Pull out each line of the data below that contains the word "from".

## START

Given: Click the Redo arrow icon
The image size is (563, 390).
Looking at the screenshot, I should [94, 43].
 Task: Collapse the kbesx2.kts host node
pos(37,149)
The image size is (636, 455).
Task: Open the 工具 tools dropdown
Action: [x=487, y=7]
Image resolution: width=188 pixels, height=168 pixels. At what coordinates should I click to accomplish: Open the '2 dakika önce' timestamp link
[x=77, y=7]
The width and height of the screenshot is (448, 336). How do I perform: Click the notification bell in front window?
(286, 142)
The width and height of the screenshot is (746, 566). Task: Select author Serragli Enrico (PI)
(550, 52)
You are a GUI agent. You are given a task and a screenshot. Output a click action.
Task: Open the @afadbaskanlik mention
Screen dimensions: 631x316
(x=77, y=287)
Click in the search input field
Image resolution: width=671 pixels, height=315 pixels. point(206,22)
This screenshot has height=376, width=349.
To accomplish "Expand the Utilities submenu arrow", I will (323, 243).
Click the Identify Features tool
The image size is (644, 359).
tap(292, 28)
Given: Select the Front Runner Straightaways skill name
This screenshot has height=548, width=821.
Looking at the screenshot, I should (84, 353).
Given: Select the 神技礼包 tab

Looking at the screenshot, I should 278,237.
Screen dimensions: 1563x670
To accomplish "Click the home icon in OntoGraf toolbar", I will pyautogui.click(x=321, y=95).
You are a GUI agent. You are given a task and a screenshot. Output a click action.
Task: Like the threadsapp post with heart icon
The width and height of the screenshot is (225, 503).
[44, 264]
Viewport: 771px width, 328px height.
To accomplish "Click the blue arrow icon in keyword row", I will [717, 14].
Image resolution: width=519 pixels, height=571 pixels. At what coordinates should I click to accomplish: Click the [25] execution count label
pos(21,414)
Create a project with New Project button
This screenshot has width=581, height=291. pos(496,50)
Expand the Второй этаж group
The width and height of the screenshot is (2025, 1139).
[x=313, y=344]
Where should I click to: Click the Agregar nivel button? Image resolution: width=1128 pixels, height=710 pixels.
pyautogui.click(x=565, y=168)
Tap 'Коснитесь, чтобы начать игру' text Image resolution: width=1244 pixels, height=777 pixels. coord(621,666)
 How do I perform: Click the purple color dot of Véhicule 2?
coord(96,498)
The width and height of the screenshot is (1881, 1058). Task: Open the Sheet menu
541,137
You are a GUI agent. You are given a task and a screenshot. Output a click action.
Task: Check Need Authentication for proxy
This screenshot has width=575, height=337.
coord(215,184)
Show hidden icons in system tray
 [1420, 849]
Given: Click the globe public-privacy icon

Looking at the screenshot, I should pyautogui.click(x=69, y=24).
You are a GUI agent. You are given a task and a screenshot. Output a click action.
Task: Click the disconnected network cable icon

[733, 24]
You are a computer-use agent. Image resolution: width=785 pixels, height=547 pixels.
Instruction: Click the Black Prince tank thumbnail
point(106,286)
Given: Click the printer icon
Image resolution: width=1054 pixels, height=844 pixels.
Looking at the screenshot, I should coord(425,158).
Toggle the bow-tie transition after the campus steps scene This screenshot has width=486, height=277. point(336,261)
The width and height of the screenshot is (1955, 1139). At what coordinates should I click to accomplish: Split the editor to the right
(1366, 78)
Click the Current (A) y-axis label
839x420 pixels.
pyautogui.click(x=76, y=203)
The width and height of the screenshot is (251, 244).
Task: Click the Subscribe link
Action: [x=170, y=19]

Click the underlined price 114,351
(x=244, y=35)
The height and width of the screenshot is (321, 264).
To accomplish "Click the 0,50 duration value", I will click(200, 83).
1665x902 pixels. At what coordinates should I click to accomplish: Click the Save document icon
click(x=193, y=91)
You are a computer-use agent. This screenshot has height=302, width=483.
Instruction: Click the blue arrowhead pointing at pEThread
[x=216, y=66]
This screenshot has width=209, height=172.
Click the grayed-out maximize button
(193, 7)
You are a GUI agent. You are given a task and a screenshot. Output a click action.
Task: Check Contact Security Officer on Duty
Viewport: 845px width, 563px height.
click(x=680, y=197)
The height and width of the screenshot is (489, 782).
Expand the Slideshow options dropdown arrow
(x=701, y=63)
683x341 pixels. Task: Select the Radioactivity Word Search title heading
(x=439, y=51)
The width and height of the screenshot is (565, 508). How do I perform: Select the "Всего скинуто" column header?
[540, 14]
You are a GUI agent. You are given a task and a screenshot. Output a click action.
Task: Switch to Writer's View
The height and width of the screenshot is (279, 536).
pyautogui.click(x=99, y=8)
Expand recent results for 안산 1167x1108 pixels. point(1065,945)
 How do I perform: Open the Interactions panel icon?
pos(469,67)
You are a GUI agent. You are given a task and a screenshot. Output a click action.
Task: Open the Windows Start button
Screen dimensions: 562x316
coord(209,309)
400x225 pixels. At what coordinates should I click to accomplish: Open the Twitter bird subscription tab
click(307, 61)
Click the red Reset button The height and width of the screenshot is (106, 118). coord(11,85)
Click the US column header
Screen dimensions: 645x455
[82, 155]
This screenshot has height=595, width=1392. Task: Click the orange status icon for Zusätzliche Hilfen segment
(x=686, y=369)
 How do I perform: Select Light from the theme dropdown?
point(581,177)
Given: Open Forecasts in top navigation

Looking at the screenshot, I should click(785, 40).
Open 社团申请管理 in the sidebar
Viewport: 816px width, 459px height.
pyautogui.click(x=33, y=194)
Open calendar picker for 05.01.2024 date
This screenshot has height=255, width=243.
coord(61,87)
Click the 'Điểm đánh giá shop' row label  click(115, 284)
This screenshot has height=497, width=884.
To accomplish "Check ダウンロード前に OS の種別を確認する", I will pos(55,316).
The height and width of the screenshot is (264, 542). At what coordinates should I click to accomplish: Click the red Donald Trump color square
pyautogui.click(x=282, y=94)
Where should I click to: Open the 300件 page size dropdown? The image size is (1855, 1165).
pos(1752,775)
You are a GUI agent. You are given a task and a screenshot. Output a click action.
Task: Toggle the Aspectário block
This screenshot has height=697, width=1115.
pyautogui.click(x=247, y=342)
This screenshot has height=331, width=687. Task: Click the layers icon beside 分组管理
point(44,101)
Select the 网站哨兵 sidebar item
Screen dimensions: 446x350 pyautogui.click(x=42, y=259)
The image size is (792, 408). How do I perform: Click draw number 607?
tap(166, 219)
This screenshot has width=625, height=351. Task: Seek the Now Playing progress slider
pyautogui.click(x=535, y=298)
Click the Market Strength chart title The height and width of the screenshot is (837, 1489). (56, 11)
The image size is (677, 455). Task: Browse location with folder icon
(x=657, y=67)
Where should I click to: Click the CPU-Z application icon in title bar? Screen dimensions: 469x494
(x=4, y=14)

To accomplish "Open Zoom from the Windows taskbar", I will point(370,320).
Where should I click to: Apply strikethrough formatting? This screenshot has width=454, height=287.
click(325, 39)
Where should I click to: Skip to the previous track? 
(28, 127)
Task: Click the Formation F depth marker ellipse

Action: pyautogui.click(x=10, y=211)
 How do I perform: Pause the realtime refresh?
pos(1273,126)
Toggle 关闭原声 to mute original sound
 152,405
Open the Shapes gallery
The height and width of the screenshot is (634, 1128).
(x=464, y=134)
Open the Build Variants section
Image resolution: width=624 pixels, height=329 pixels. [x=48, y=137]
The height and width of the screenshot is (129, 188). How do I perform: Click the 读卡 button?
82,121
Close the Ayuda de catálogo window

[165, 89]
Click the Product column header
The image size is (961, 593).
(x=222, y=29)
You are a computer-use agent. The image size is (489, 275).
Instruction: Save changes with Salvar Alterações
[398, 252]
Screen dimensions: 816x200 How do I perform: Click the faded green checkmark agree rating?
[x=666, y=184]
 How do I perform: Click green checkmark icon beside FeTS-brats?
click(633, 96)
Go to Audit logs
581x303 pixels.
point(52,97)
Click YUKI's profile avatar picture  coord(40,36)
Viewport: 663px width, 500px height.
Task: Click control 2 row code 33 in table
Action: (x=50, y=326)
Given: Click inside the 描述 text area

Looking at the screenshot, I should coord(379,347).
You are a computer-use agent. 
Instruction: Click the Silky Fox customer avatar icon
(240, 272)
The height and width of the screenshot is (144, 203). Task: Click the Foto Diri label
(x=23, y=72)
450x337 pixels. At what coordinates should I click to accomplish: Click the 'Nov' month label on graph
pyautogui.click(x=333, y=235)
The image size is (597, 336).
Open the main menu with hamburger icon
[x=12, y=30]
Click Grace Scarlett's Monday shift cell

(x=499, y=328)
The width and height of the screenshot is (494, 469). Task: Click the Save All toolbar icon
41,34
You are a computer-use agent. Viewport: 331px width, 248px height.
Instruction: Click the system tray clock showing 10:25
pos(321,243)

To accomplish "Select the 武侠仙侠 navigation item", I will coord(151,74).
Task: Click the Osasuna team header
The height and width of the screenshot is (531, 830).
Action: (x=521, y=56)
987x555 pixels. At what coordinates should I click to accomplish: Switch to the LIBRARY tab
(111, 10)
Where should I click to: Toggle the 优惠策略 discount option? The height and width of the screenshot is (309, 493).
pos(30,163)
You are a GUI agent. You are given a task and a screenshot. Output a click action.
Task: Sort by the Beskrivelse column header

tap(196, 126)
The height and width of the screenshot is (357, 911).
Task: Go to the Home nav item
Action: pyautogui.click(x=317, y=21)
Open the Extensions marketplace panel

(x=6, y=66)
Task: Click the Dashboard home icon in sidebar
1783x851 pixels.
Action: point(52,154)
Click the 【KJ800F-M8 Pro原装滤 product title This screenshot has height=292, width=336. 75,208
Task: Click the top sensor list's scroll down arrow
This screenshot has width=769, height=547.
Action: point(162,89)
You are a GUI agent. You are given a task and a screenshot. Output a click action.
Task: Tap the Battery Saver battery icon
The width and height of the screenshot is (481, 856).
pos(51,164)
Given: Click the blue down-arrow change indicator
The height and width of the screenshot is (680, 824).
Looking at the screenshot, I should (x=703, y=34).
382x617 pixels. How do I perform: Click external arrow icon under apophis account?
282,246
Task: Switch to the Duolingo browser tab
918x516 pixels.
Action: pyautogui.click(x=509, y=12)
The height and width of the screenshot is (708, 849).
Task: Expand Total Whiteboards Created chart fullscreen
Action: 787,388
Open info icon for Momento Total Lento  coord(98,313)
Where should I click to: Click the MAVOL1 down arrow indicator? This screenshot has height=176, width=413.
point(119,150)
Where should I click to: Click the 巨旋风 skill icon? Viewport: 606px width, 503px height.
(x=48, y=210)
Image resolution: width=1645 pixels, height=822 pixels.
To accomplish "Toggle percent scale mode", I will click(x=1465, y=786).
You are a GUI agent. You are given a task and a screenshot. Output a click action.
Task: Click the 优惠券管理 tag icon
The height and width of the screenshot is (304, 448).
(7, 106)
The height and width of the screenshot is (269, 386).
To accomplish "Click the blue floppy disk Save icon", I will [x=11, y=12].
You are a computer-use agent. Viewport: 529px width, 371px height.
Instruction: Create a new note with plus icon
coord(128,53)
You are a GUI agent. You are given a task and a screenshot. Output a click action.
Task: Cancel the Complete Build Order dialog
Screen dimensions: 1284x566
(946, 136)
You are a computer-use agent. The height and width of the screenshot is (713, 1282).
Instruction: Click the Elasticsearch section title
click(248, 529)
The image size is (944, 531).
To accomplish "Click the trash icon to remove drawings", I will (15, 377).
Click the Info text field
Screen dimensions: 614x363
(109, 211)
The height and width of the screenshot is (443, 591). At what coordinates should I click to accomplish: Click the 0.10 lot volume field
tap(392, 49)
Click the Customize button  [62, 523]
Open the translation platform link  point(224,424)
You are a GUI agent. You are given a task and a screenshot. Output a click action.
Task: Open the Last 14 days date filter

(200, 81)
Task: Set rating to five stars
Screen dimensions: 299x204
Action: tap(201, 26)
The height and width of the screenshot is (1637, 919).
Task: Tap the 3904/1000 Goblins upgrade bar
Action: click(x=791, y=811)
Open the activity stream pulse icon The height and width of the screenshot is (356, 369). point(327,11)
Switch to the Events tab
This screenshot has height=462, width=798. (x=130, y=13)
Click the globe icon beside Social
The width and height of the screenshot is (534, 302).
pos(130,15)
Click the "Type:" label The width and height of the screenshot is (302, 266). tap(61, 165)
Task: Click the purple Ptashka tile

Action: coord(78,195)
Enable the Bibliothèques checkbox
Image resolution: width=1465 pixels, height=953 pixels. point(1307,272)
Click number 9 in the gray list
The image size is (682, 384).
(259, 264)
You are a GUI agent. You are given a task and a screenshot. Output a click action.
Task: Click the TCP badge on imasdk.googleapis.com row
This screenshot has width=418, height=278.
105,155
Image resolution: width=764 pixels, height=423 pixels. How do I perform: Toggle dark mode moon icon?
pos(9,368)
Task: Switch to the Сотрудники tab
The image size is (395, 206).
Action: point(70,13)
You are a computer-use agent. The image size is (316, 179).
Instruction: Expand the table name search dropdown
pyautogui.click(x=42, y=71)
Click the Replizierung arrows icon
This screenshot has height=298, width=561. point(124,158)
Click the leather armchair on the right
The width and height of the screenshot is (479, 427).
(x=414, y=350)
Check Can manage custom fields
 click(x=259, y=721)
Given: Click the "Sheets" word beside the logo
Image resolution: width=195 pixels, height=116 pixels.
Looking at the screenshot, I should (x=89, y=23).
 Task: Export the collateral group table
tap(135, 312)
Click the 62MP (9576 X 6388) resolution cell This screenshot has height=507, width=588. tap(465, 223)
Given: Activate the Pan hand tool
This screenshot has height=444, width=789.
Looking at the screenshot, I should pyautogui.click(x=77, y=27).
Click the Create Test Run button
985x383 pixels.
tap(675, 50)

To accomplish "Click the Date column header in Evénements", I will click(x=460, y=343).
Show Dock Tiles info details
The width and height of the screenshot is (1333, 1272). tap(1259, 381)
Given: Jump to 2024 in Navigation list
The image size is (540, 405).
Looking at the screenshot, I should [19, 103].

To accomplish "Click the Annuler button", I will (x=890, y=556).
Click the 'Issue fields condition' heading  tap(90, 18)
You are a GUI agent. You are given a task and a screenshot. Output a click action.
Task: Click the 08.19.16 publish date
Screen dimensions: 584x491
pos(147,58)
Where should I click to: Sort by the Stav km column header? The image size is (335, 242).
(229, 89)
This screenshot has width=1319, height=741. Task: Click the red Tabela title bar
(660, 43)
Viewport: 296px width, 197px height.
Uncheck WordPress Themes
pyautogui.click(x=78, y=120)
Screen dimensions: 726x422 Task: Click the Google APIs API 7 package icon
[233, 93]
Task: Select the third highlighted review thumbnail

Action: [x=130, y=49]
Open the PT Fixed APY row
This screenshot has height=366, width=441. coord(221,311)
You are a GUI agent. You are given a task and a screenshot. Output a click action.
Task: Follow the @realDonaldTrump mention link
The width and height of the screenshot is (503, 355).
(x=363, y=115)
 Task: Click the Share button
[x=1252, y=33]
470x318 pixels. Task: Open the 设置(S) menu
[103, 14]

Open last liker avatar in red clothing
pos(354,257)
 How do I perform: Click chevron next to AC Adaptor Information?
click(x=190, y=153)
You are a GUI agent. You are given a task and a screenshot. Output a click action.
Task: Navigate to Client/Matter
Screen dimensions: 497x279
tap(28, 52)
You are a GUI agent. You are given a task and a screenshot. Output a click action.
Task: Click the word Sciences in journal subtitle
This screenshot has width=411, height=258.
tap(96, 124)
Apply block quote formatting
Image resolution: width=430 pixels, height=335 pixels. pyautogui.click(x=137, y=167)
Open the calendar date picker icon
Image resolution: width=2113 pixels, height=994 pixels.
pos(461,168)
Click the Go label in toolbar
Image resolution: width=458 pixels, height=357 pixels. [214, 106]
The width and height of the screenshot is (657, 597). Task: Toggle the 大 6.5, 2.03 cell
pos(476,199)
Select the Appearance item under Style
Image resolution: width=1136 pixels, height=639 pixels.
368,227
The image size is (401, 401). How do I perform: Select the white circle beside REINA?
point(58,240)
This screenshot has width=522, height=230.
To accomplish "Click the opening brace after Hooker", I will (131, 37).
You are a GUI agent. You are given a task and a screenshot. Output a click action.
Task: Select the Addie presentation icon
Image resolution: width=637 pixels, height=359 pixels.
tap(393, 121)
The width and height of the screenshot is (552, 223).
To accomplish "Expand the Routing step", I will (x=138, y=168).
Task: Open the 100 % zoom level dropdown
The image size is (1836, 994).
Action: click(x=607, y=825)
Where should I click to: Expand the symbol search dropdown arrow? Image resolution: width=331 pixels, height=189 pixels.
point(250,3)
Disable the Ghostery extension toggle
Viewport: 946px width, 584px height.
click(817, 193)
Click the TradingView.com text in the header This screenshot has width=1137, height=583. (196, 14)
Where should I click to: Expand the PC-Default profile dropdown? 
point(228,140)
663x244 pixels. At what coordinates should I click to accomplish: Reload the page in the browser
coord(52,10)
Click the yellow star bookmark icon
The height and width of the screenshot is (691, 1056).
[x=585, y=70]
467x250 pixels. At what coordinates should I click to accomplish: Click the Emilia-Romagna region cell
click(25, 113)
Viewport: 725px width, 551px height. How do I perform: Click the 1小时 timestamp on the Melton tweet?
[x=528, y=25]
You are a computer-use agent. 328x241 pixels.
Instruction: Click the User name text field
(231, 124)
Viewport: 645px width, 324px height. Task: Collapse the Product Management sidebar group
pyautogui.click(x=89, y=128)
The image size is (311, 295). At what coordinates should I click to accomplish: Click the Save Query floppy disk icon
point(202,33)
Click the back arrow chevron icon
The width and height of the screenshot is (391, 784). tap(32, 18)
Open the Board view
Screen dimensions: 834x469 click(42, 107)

## END

* FULL ANSWER:
 How do I perform: Select Light from the theme dropdown?
To accomplish "Open Zoom from the Windows taskbar", I will point(370,320).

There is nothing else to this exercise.